## Required action
From the line below containing "Supply Chain (126, 2435)" to the final line, print each line exactly as written. No pictures belong in the copy.
--- START ---
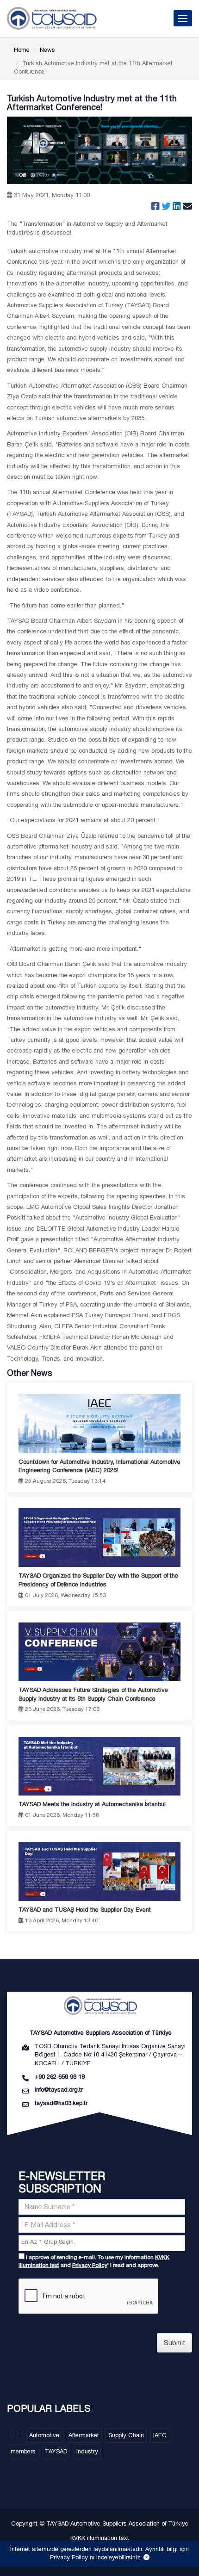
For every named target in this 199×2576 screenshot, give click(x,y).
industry (87, 2451)
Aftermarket (83, 2435)
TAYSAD (56, 2451)
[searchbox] (103, 2242)
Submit (175, 2343)
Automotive (44, 2435)
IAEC (160, 2435)
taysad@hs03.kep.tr (61, 2102)
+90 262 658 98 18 (60, 2076)
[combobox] (102, 2243)
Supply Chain (126, 2435)
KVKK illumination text (99, 2537)
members (23, 2451)
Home (22, 49)
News (47, 49)
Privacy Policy (89, 2265)
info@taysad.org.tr (59, 2089)
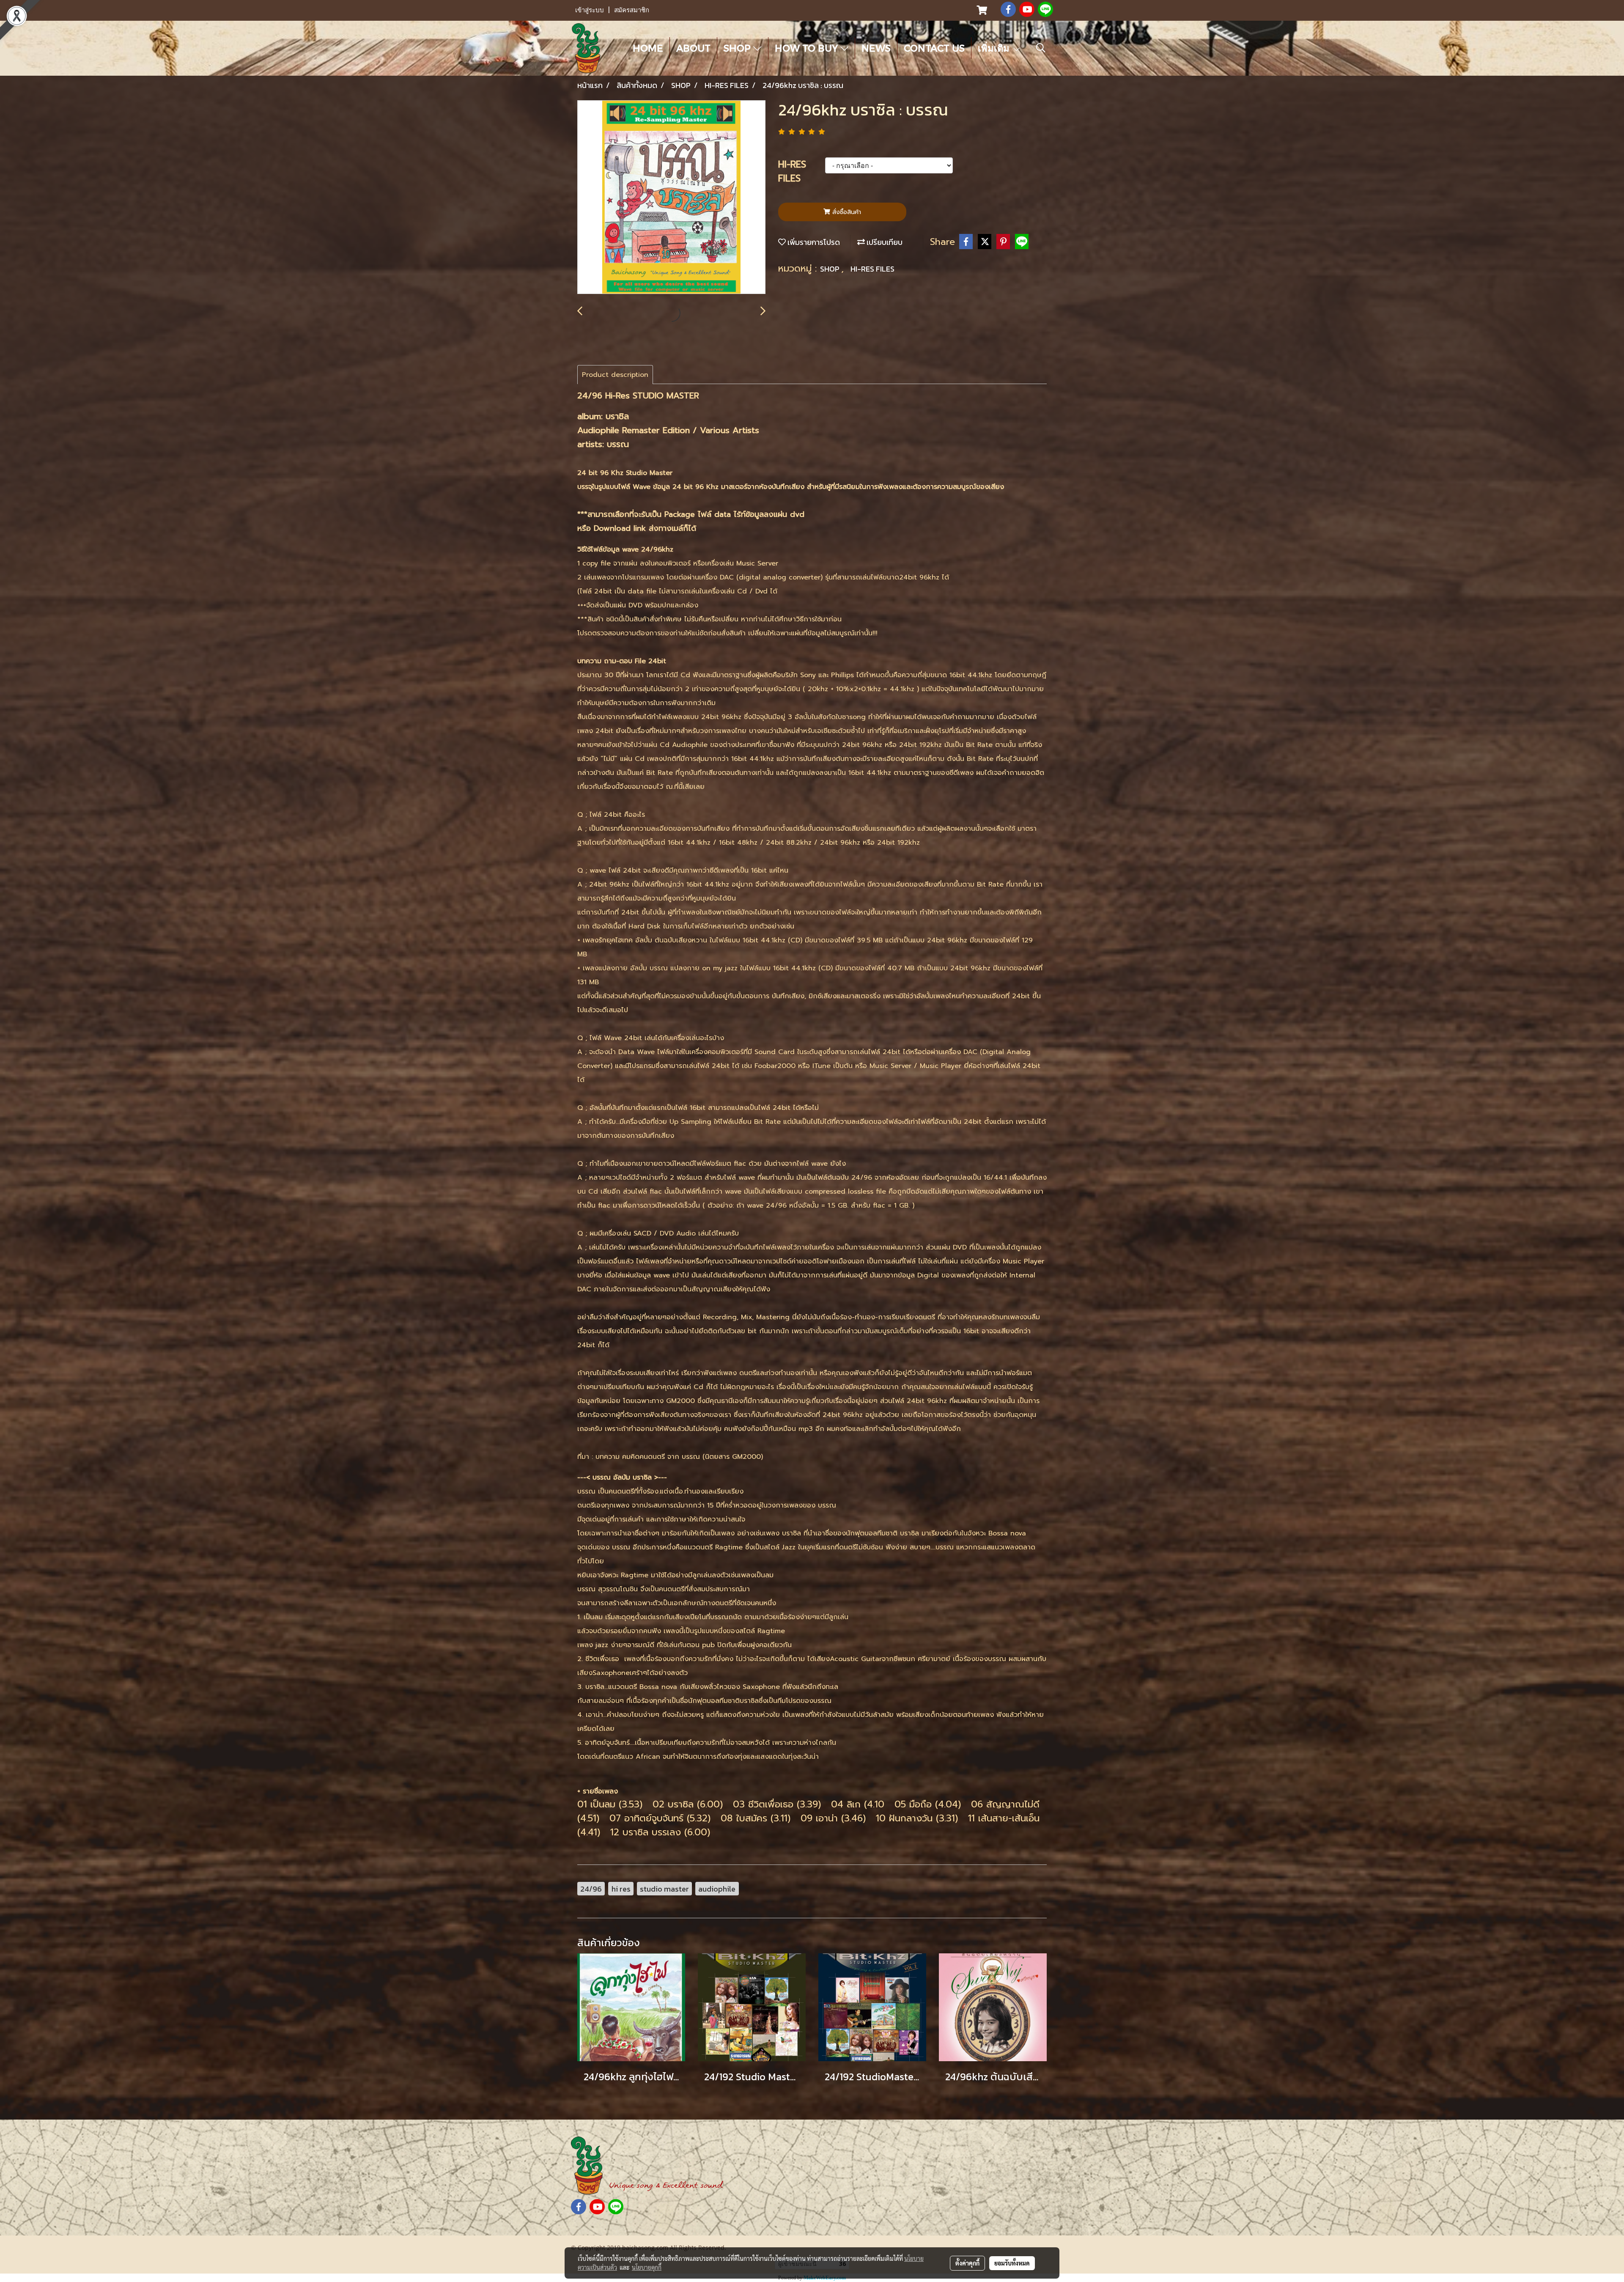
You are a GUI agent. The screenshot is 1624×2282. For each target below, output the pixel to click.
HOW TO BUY (807, 47)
--- END ---
## Response to the exercise
Supply Chain (126, 2435)
KVKK illumination text (99, 2537)
members (23, 2451)
Home (22, 49)
News (47, 49)
Privacy Policy (89, 2265)
info@taysad.org.tr (59, 2089)
You are a GUI agent. The screenshot is 1624×2282. For each target below, output the pixel to click.
HOW TO BUY (807, 47)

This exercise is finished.